## EXTRAIT DU DOCUMENT
·····

Les gouvernements ont généralement accordé ces baisses d’impôts avec pour objectif affiché de stimuler la croissance économique, mais beaucoup ont critiqué ces mesures fiscales : les détracteurs soulignent qu’elles pourraient ne guère avoir d’effet sur l’activité des entreprises, voire qu’elles pourraient se révéler contre-productives, en contribuant à détériorer les finances publiques et en incitant les gouvernements à réduire certaines de leurs dépenses bénéfiques à la croissance, par exemple leurs investissements dans les infrastructures ou les services publics. 

Les modèles de croissance les plus couramment utilisés ont de prime abord tendance à suggérer un impact nul ou négatif de la fiscalité des entreprises sur la croissance économique. Dans les modélisations néoclassiques à la Solow (1956), la fiscalité des firmes n’a guère d’effet sur la croissance à long terme, dans la mesure où elle n’affecte pas le taux de croissance à l’état stationnaire, qui dépend étroitement d’un progrès technique supposé exogène ; par contre, l’imposition des revenus du capital peut nuire à la croissance et au niveau de revenu par tête à l’état stationnaire et ralentir la transition vers un nouvel équilibre. Dans les modèles de croissance endogène, où la croissance économique dépend étroitement des choix réalisés par les agents économiques, la fiscalité des entreprises est susceptible d’avoir un effet bien plus significatif, dans la mesure où elle risque de modifier leurs incitations à investir. En l’occurrence, une hausse des taux d’imposition des entreprises est susceptible de décourager l’investissement, que ce soit dans l’accumulation même du capital ou dans l’innovation, en augmentant le coût du capital et en réduisant les rendements après impôt. Elle peut également dégrader la productivité globale des facteurs en perturbant les prix des facteurs et en entraînant une mauvaise allocation des ressources.

·····

## DONNÉES EXTRAITES
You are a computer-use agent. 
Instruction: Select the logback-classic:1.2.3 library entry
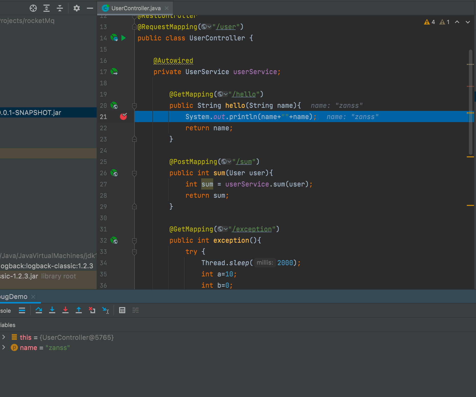point(47,266)
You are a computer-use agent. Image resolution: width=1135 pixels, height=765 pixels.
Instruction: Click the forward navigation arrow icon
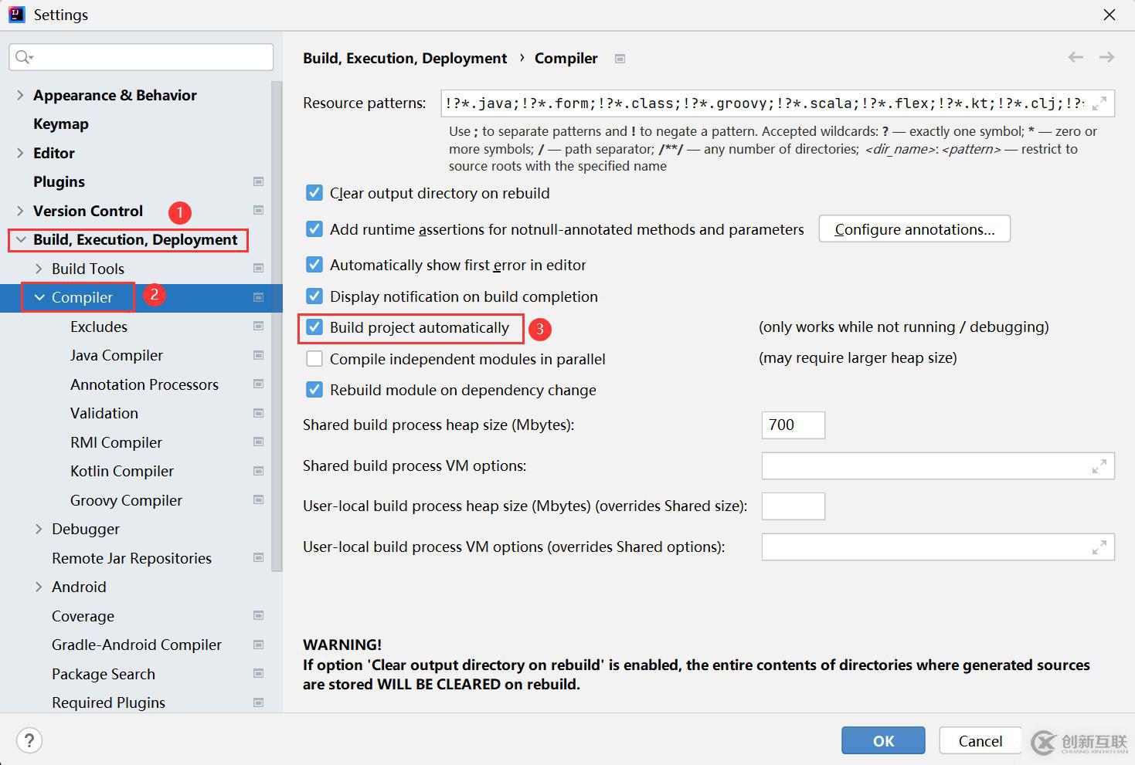pyautogui.click(x=1106, y=58)
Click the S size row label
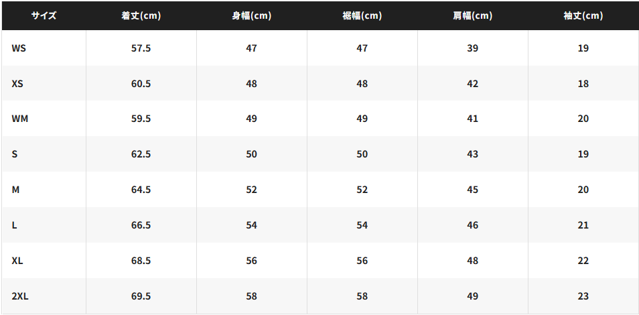639x315 pixels. click(15, 154)
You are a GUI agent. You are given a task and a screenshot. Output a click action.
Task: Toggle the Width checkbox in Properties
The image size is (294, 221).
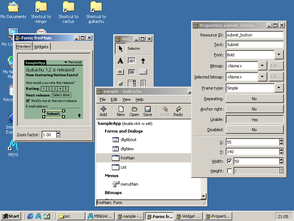[230, 161]
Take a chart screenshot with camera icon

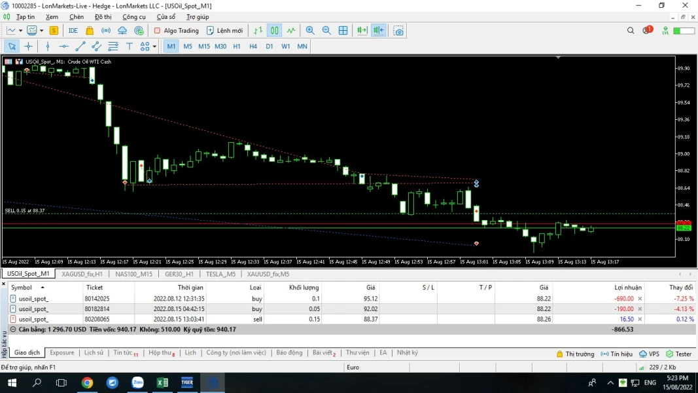(398, 31)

·····

## TÂCHES À RÉALISER
A) Recopiez mot pour mot le passage du texte sur la fiscalité des entreprises et la croissance, en commençant à « Les gouvernements ont » et en terminant à « les services publics. ».
B) Rédigez la suite du texte sur la fiscalité des entreprises et la croissance économique, à partir de sa dernière phrase.

## RÉSULTATS OBTENUS
A)
Les gouvernements ont généralement accordé ces baisses d’impôts avec pour objectif affiché de stimuler la croissance économique, mais beaucoup ont critiqué ces mesures fiscales : les détracteurs soulignent qu’elles pourraient ne guère avoir d’effet sur l’activité des entreprises, voire qu’elles pourraient se révéler contre-productives, en contribuant à détériorer les finances publiques et en incitant les gouvernements à réduire certaines de leurs dépenses bénéfiques à la croissance, par exemple leurs investissements dans les infrastructures ou les services publics.

B)
Une grande partie de la littérature théorique que s’est directement focalisée sur les effets de la fiscalité des entreprises sur la croissance économique s'inspire des travaux, d'inspiration néoclassique, de Kenneth Judd (1985) et de Christophe Chamley (1986) ; ces derniers concluaient au terme de leur modélisation que l’imposition du capital se révèle particulièrement nocive à l’accumulation du capital et, par conséquent, à la production. Mais des modèles plus récents ont suggéré qu’un alourdissement de la fiscalité des entreprises pouvait très bien stimuler la croissance. Philippe Aghion et alii (2013) ont montré qu’une hausse de l’imposition du capital stimulait la croissance en réduisant l’imposition du travail. De leur côté, Larry Jones et alii (1993) ont noté qu’une hausse des impôts sur le capital pouvait stimuler la croissance économique si le supplément de recettes publiques finançait un supplément de dépenses publiques productives ; réciproquement, Clemens Fuest et alii (2019) ont montré que les baisses d’impôts étaient susceptibles de freiner la croissance économique en « affamant la bête » (starving the beast), c’est-à-dire en poussant les autorités à moins investir dans le capital public.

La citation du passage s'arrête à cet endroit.